Assessment of life insurance policy bonus – sections 6-5 and 15-75 of the ITAA 1997, and 26AH of the ITAA 1936
Bonuses received under a policy of life insurance are not income according to ordinary concepts and are therefore not assessable under the provisions of section 6-5 of the ITAA 1997.
However, insurance bonuses are potentially assessable to a taxpayer under the provisions of section 15-75 of the ITAA 1997, or section 26AH of the ITAA 1936.
Section 15-75 of the ITAA 1997 provides:
● assessable income includes any amount received as or by way of a bonus on a life insurance policy, other than a reversionary bonus, and
● a reversionary bonus may be assessable under the provisions of section 26AH of the ITAA 1936.
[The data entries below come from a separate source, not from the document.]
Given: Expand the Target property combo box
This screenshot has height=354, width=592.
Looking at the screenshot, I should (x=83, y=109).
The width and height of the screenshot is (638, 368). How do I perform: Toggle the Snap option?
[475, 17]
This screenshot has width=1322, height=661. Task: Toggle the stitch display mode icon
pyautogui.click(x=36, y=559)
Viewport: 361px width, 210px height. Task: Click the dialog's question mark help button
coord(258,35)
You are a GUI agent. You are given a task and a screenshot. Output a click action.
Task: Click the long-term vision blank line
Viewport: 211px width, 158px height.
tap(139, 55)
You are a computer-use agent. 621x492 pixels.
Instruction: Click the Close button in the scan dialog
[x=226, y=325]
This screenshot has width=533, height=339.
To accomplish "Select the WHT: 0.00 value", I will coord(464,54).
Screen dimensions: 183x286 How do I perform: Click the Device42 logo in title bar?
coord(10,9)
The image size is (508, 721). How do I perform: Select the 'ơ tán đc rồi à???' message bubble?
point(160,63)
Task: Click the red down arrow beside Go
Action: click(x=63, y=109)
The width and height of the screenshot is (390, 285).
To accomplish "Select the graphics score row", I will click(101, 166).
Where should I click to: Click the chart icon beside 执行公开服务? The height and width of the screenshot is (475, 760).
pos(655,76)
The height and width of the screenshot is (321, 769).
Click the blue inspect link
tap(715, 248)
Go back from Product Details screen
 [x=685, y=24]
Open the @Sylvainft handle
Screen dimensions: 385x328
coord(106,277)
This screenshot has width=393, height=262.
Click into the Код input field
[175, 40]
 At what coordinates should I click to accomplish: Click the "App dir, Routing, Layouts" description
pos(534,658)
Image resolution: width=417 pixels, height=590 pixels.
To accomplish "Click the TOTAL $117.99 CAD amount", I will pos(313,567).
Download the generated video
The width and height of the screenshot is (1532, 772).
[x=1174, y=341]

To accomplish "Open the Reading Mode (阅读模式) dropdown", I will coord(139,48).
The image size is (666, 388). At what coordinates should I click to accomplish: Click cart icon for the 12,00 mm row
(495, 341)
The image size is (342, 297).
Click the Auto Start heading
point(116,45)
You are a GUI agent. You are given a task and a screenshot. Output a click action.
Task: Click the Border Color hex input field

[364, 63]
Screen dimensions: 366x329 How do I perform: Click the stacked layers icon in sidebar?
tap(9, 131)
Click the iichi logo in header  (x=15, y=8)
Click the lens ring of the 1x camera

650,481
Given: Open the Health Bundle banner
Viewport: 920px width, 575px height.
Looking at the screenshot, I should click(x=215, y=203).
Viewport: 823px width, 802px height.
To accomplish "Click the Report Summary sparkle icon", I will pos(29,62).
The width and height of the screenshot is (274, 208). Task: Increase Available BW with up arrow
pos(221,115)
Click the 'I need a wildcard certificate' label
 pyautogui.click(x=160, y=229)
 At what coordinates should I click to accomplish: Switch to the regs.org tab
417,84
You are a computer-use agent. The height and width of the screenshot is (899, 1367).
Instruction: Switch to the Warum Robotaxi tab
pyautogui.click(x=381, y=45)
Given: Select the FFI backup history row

A bonus received under a life insurance policy is a reversionary bonus when the entitlement to the bonus only accrues upon maturity of the policy and is not payable annually.
If a final bonus is applied to the policy when you surrender it and no income has previously been distributed to you we consider the bonus you will receive on surrender to be a reversionary bonus.
A reversionary bonus is not assessable under the provisions of either section 6-5 or 15-75 of the ITAA 1997, but may be assessable under the provisions of section 26AH of the ITAA 1936.
Section 26AH of the ITAA 1936 – Bonuses and other amounts received in respect of certain short term life assurance policies
Section 26AH of the ITAA 1936 provides that a taxpayer's assessable income includes bonuses and some other amounts in the nature of bonuses that are received under an eligible policy during the eligible period. Where an amount such as a reversionary bonus is received in respect of an eligible policy but is received outside the eligible period of the policy, no amount of that bonus is included in your assessable income by the provisions of section 26AH of the ITAA 1936.
The date of commencement of risk is determined by reference to the payment of premiums on the policy. Where there is only one premium paid in relation to a FLP and that premium does not relate to a particular period, the date of commencement of risk is the date of payment of that premium (subsection 26AH(1) of the ITAA 1936).
For eligible policies with a date of commencement of risk after 7 December 1983, the eligible period is the first 10 years of the policy.
The date of commencement of risk is therefore the date of commencement of the policy in 1988. This means the eligible period for the policy expired in 1998.
You intend to surrender the policy in 2018, well after the eligible period ended. Accordingly, no amount of the reversionary bonuses you receive is included in your assessable income in Australia under of section 26AH of the ITAA 1936.